Several years ago, I was engaged to deploy and evaluate a predictive analytics solution at a grain milling facility in the Midwest. Even though the customer was considered a world-class manufacturer, the staff’s mission was to continuously pursue improvements. Unlike with the typical deployment of a predictive analytics solution, however, this customer was not content with traditional use of the technology. The site’s engineers looked well beyond large, rotating equipment. They wanted to monitor a whole slew of “lesser” assets such as heat exchangers, driers, VFDs and the like in an effort to improve plantwide reliability.
The approach applied by most predictive analytics solutions is to analyze historical data and catalogue each asset’s operational states. It’s common practice for these states to be designated as “normal” or “abnormal,” with other descriptors distinguishing the nuances that exist between different states. Straightforward as that may seem, the work involved with cataloging the many operational states and their nuances is not trivial.
It’s not uncommon to take the range of states that an asset experiences for granted (e.g., Product A vs. Product B, 30% load vs. 40% load, startup vs. normal operation, etc.). While predictive analytics technology has proved to provide invaluable advance warning of equipment failure, the investment of time and money is high. Equally important, that investment is ongoing.

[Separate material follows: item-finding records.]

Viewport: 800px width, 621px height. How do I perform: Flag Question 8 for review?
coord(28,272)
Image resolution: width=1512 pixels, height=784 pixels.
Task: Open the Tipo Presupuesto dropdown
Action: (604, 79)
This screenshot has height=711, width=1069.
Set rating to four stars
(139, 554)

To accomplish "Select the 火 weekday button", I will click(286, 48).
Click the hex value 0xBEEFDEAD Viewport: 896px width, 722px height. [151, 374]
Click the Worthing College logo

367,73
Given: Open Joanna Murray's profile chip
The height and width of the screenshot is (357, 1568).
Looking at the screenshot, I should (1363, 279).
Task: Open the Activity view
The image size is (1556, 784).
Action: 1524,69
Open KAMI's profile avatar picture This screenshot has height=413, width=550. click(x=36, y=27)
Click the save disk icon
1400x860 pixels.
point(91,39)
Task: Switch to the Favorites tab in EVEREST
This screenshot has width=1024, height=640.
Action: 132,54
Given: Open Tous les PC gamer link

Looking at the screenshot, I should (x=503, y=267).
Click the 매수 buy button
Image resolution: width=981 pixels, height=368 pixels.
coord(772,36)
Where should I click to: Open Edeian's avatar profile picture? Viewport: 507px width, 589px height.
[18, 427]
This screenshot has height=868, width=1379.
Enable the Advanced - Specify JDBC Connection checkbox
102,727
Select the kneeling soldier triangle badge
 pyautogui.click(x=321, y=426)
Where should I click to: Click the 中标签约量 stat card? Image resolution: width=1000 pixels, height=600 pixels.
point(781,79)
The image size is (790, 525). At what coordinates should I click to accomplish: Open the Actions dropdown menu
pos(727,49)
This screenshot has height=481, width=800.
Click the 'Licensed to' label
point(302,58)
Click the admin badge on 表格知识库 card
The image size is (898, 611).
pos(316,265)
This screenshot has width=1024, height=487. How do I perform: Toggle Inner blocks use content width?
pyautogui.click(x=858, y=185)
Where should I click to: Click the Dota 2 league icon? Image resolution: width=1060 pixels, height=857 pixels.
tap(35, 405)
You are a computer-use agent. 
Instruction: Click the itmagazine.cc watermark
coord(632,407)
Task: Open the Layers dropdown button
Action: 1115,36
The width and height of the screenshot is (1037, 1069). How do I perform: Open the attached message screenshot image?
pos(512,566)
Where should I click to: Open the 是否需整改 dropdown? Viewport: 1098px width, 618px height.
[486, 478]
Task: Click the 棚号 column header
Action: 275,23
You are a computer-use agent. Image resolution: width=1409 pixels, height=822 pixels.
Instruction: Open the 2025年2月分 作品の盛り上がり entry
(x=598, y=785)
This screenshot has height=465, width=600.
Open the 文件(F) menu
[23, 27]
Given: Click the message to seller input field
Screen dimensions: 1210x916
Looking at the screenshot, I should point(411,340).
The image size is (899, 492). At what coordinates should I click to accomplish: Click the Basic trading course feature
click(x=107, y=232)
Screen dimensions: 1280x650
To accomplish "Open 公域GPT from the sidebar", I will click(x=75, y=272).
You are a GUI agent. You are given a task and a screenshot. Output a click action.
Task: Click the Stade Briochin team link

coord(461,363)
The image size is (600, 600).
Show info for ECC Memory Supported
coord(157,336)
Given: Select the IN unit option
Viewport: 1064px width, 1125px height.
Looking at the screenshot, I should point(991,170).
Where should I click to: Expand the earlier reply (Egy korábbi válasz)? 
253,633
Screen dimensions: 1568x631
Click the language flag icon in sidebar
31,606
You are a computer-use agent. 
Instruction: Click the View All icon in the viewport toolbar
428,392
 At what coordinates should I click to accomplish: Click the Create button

Those “lesser” assets are no less important to a plant’s operation. Indeed, in the absence of redundancy, any individual asset’s failure can lead to a costly shutdown, just as the failure of a turbine or other large asset leads to unplanned downtime. Even so, there are applications for which the relationship between cost and benefit no longer holds up under financial scrutiny – as my customer eventually realized. Simply put, vendors of predictive analytics technology don’t target lesser assets because the value proposition tends to falter as either the cost of the asset shrinks or the time to replace it declines.
While many practitioners see the need for predictive analytics, other and simpler approaches have proved equally effective with less complexity and less cost. Consider the following aspects of today’s predictive analytics technology:
Complexity may be an understatement
The machine-learning and data-clustering algorithms generally applied by these advanced prognostics tools have proved effective in assessing the reliability of large rotating equipment. Their track record is less stellar when applied to other production assets. As the production asset becomes more complex and starts to incorporate additional variables, the data analysis becomes exponentially more complicated. When applied to large rotating equipment, the emphasis is limited to vibration data, and it can be easily correlated with temperature, amperage, and a few other measured variables. However, when the technology is applied elsewhere, the data that best depicts an asset’s status is typically far less obvious and adds to the complexity of configuration and support.
Most predictive analytics technologies rely on data clustering. Clusters from historical process data are designated as either “normal” or “abnormal” and are then used as reference points for ongoing operation of the asset.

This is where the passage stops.